━━━ DATASET ENTRIES

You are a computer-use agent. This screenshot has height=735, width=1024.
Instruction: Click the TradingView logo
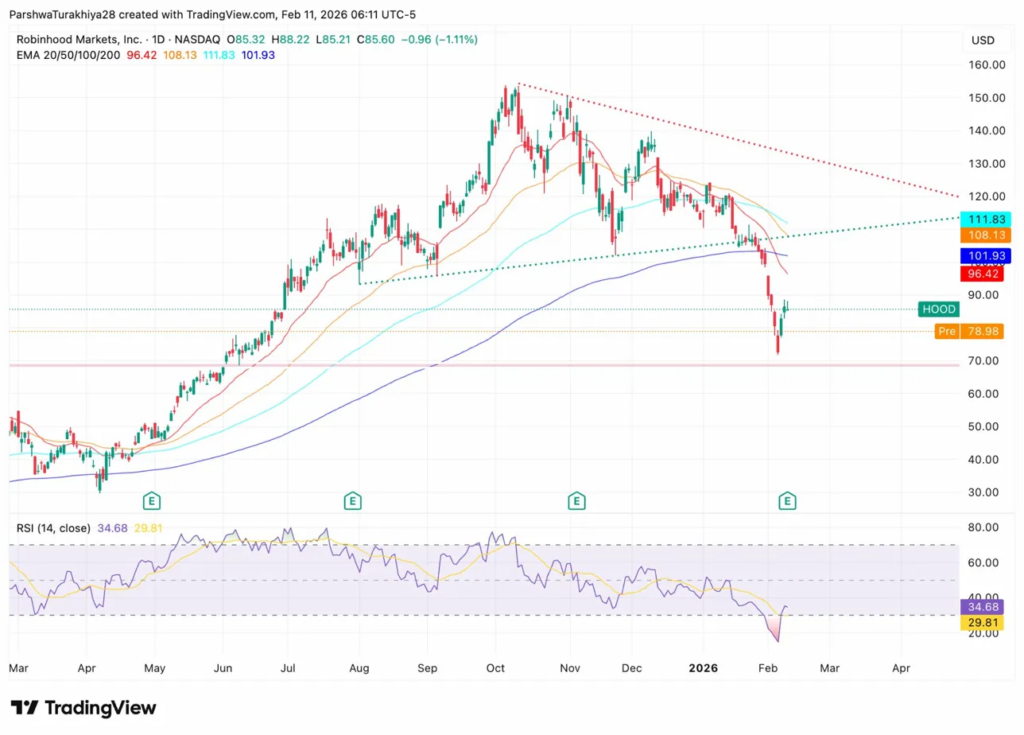tap(84, 708)
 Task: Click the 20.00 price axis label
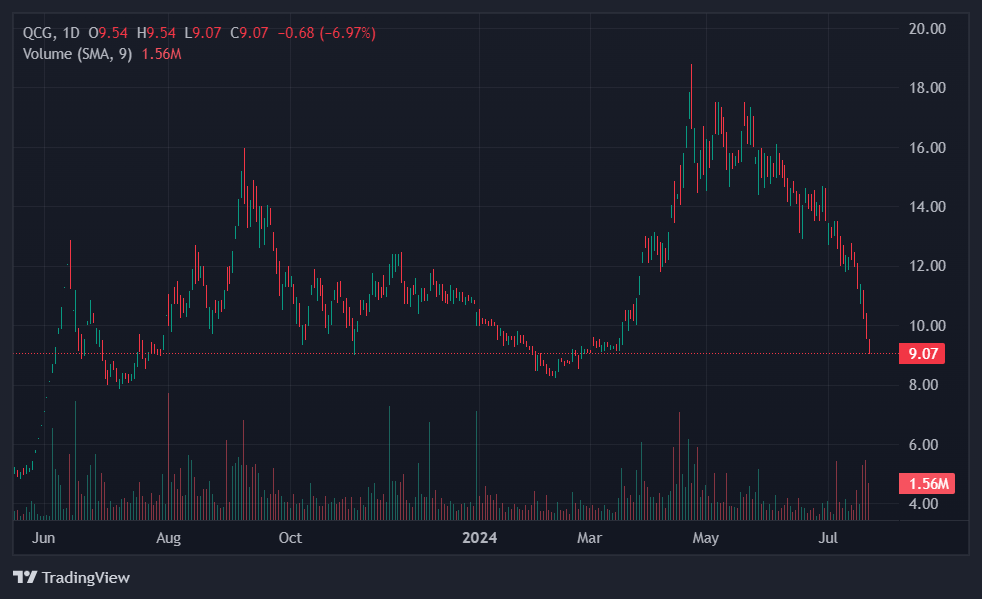[925, 28]
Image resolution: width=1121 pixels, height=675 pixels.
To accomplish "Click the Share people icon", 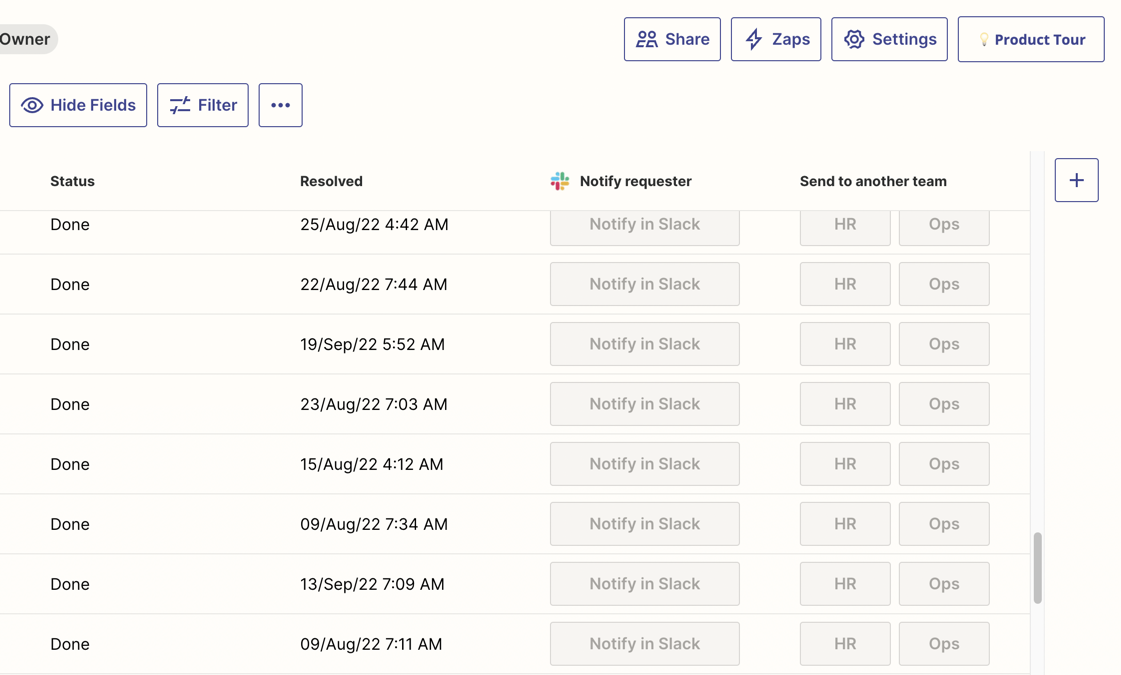I will click(647, 39).
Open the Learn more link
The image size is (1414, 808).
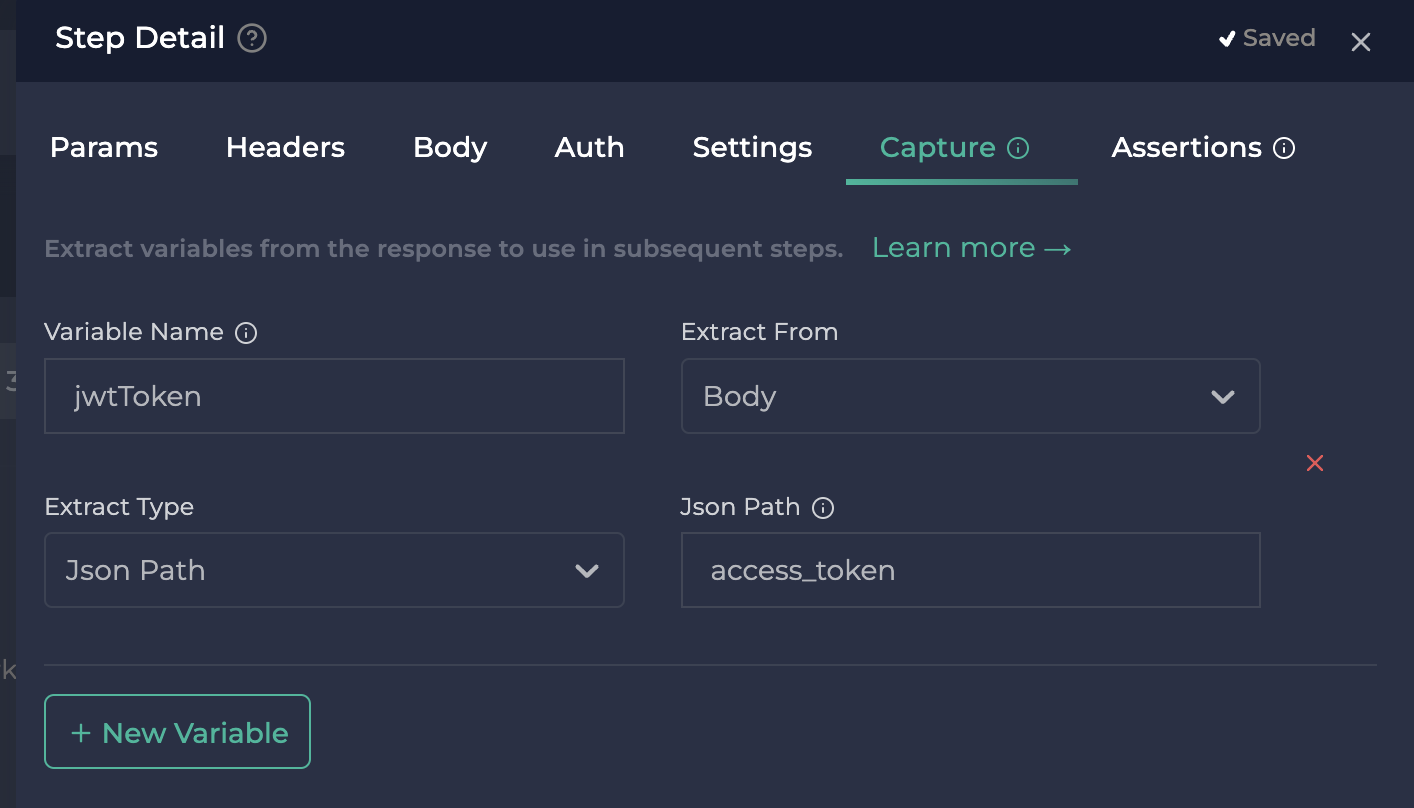(x=970, y=247)
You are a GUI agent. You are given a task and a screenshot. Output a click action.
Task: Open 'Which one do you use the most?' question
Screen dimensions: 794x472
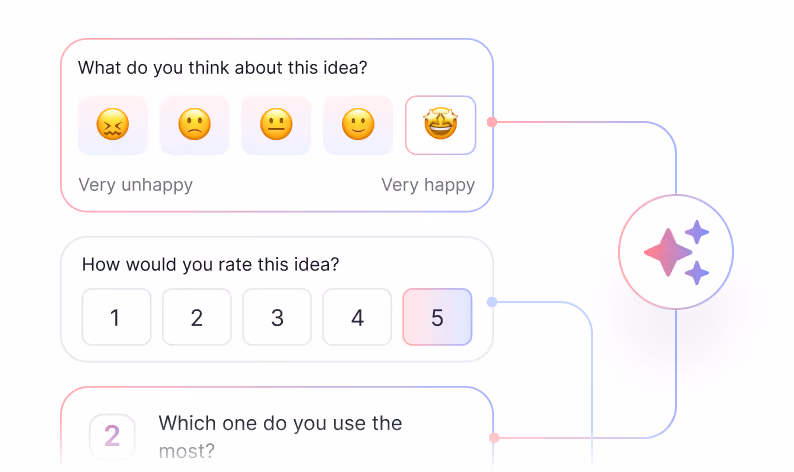(x=280, y=437)
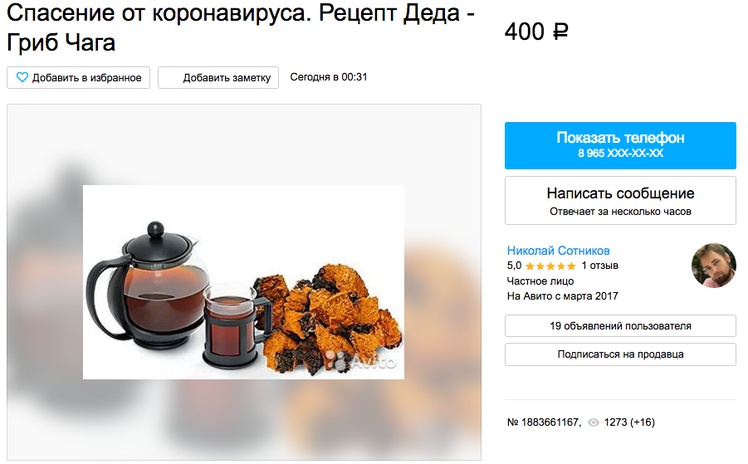Open the 1 отзыв review link
Screen dimensions: 748x464
click(x=599, y=266)
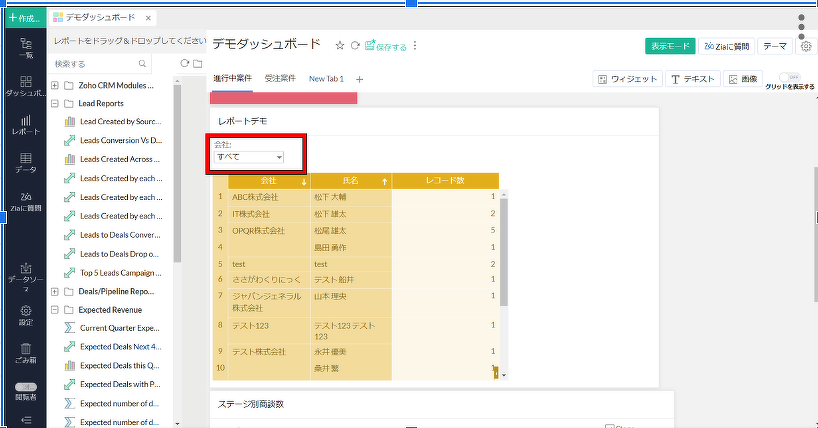The image size is (818, 428).
Task: Click the 表示モード button
Action: click(x=669, y=46)
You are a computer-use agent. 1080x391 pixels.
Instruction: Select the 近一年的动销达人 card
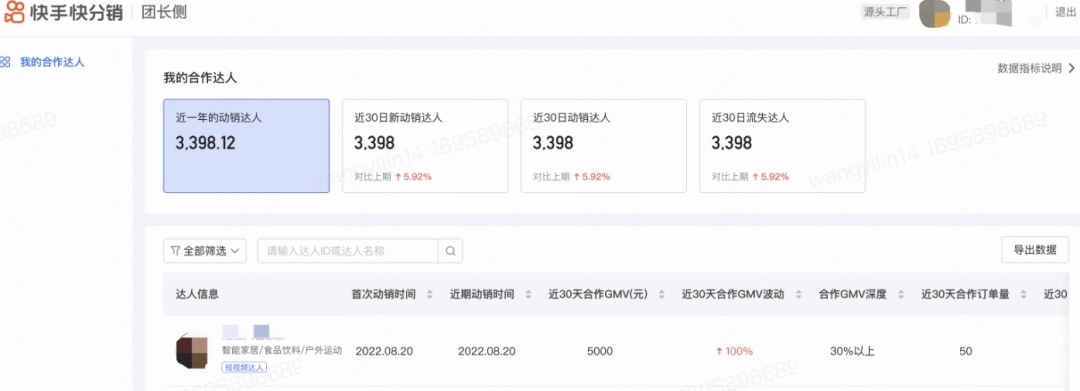coord(247,146)
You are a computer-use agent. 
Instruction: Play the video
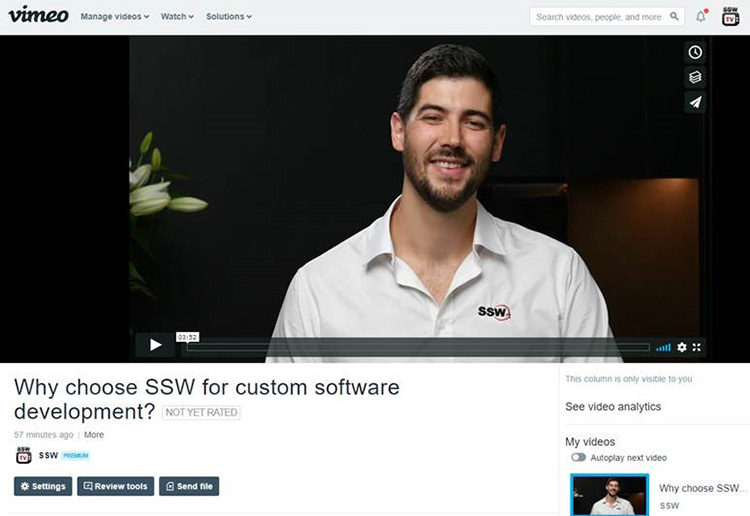[x=155, y=345]
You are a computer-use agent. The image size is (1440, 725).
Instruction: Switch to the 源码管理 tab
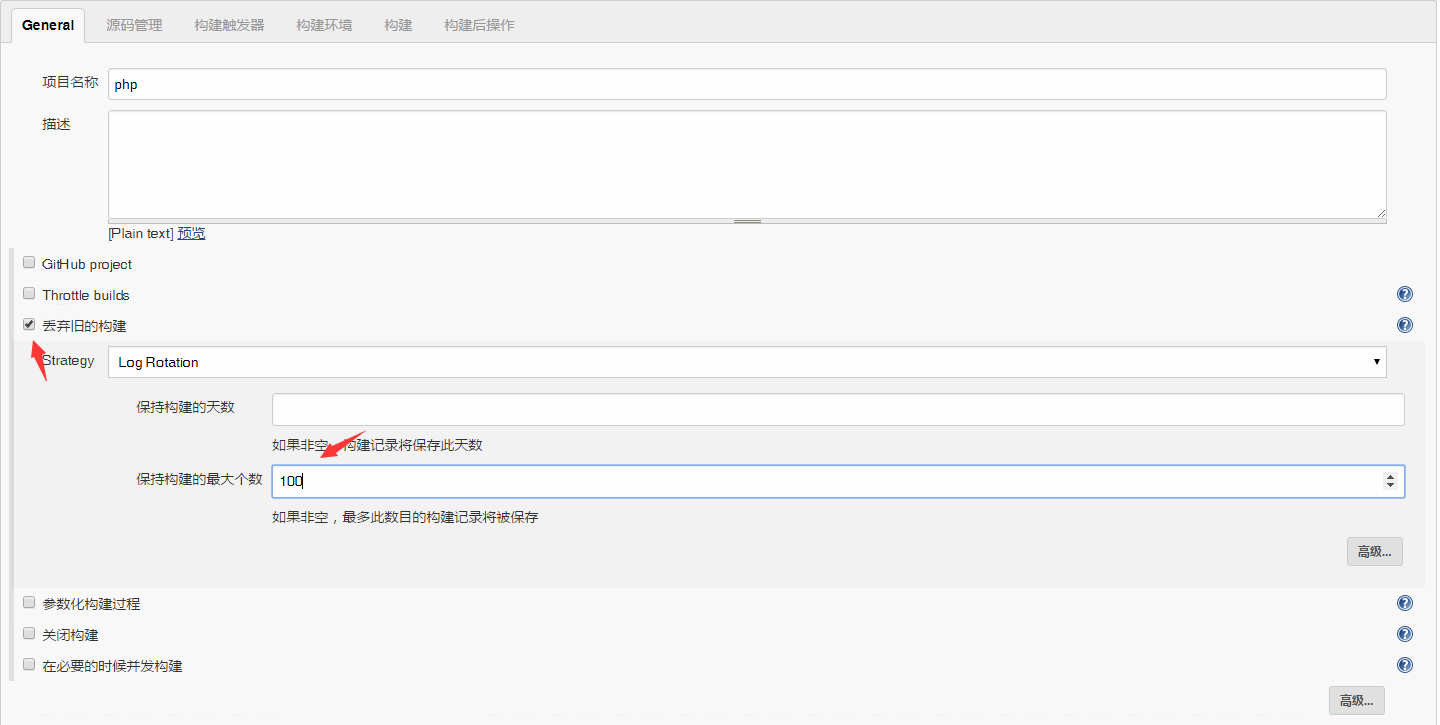134,25
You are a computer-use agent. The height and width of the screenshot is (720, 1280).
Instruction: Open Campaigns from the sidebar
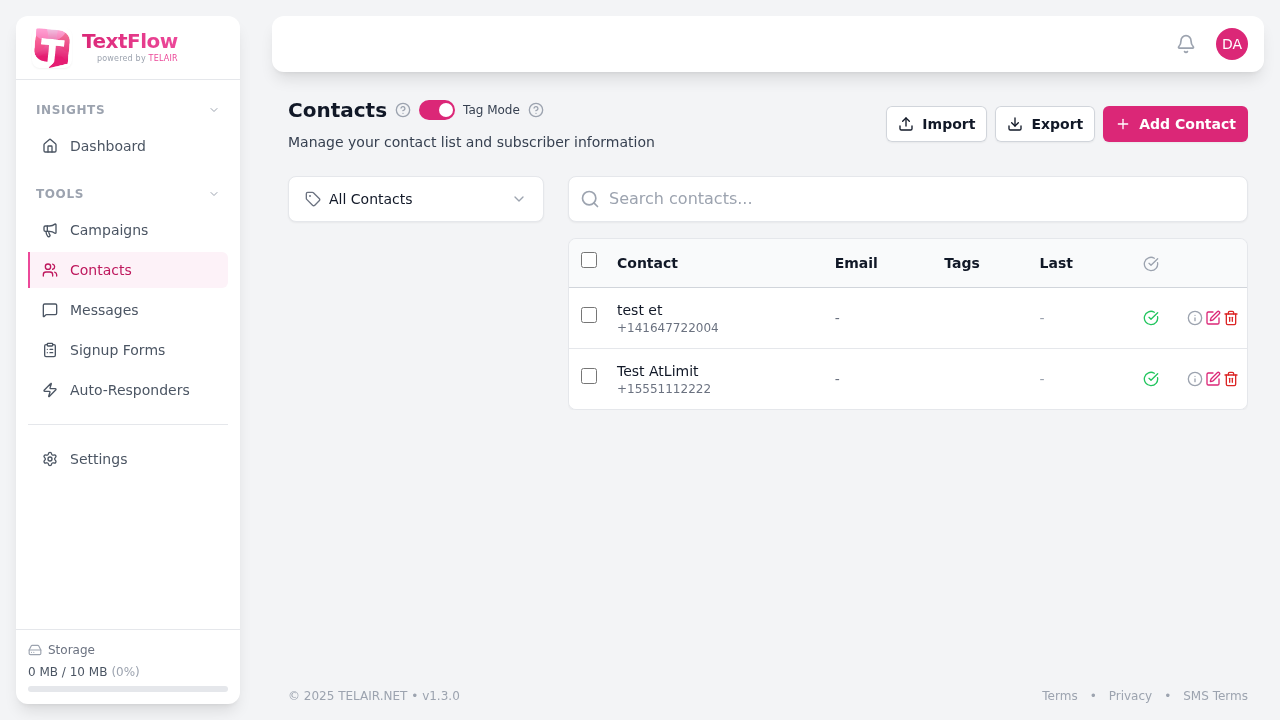pyautogui.click(x=108, y=230)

━━━━━━

◆ TASK STATEMENT: In the records, locate each line holding the string "width" and copy it.

◆ SOLUTION TO THIS PROBLEM:
You are a computer-use agent. This screenshot has height=735, width=1024.
Image resolution: width=1121 pixels, height=675 pixels.
You are a computer-use agent. The height and width of the screenshot is (720, 1280).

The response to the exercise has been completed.